Mobile phone advancements and ubiquitous internet connectivity are resulting in ever expanding possibilities in the application of smart phones. Users of mobile phones are now capable of hosting server applications from their personal devices. Whether providing services individually or in an ad hoc network setting the devices are currently not configured for defending against distributed denial of service (DDoS) attacks. These attacks, often launched from a botnet, have existed in the space of personal computing for decades but recently have begun showing up on mobile devices. Research is done first into the required steps to develop a potential botnet on the Android platform. This includes testing for the amount of malicious traffic an Android phone would be capable of generating for a DDoS attack. On the other end of the spectrum is the need of mobile devices running networked applications to develop security against DDoS attacks. For this mobile, phones are setup, with web servers running Apache to simulate users running internet connected applications for either local ad hoc networks or serving to the internet. Testing is done for the viability of using commonly available modules developed for Apache and intended for servers as well as finding baseline capabilities of mobiles to handle higher traffic volumes. Given the unique challenge of the limited resources a mobile phone can dedicate to Apache when compared to a dedicated hosting server a new method was needed. A proposed defense algorithm is developed for mitigating DDoS attacks against the mobile server that takes into account the limited resources available on the mobile device. The algorithm is tested against TCP socket flooding for effectiveness and shown to perform better than the common Apache module installations on a mobile device.

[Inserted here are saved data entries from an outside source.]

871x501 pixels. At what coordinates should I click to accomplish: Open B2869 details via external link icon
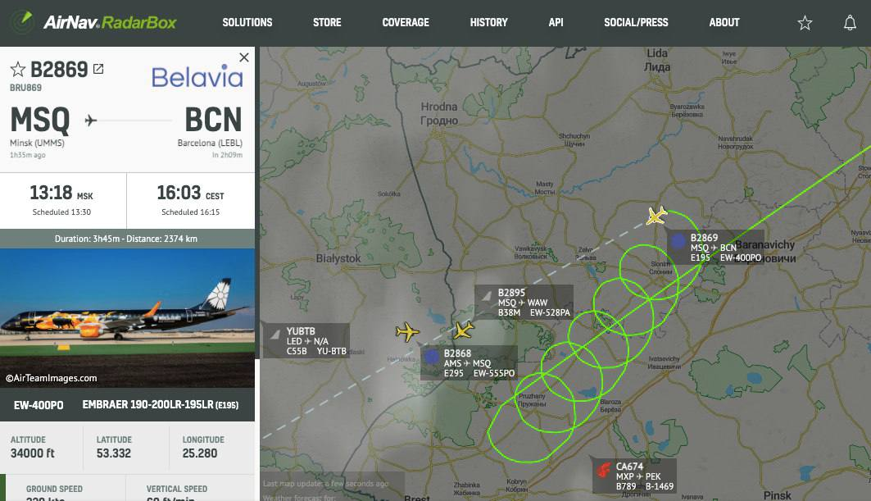(98, 69)
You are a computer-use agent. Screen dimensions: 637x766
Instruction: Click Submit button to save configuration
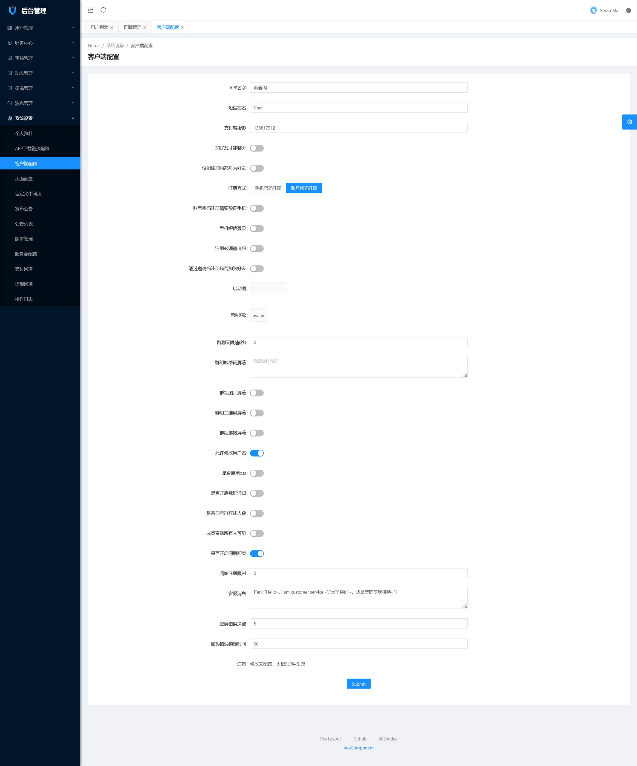click(x=358, y=684)
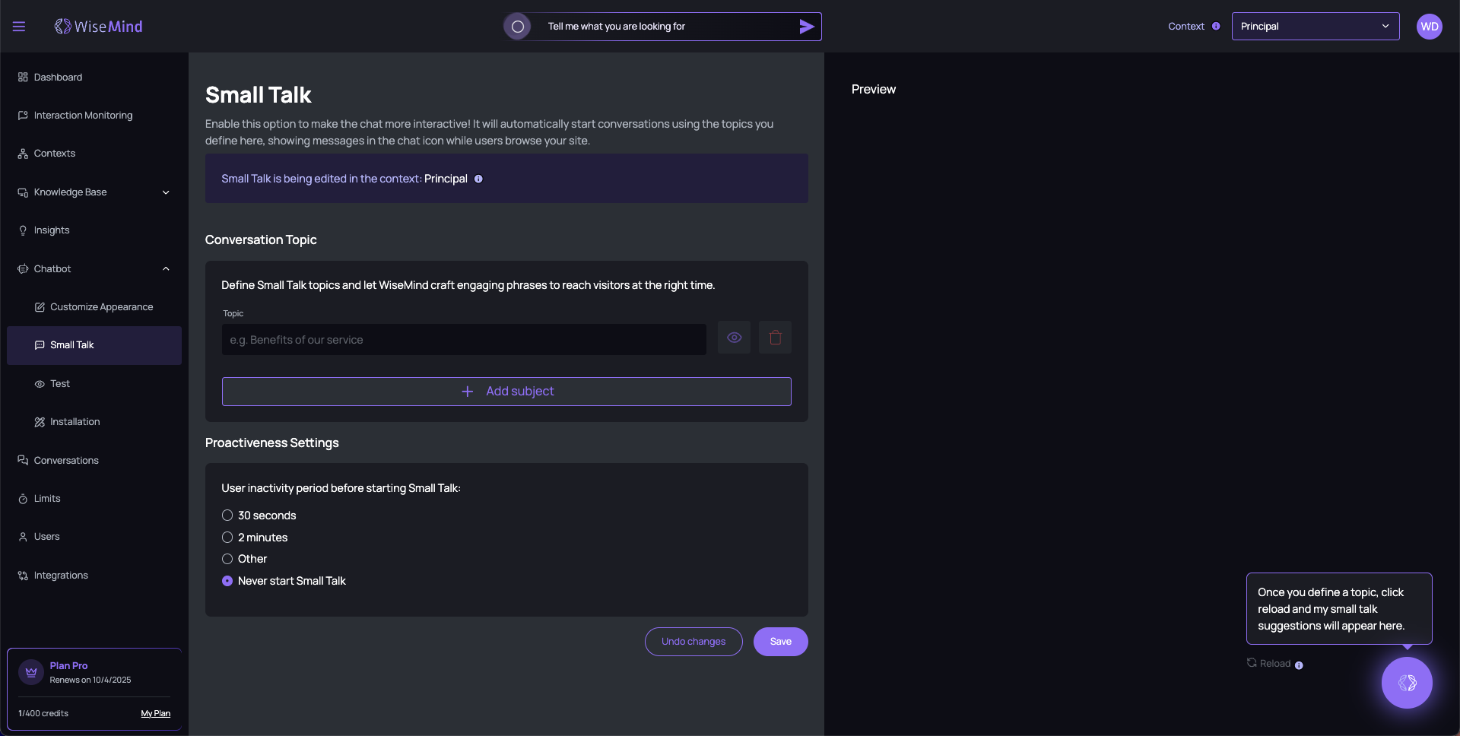Screen dimensions: 1460x736
Task: Click the Reload preview icon
Action: [1252, 663]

Identiferoai:union.ndltd.org:unt.edu/info:ark/67531/metadc500027
Date05 1900
CreatorsJensen, David
ContributorsDantu, Ram, Takabi, Hassan, Caragea, Cornelia
PublisherUniversity of North Texas
Source SetsUniversity of North Texas
LanguageEnglish
Detected LanguageEnglish
TypeThesis or Dissertation
FormatText
RightsPublic, Jensen, David, Copyright, Copyright is held by the author, unless otherwise noted. All rights Reserved.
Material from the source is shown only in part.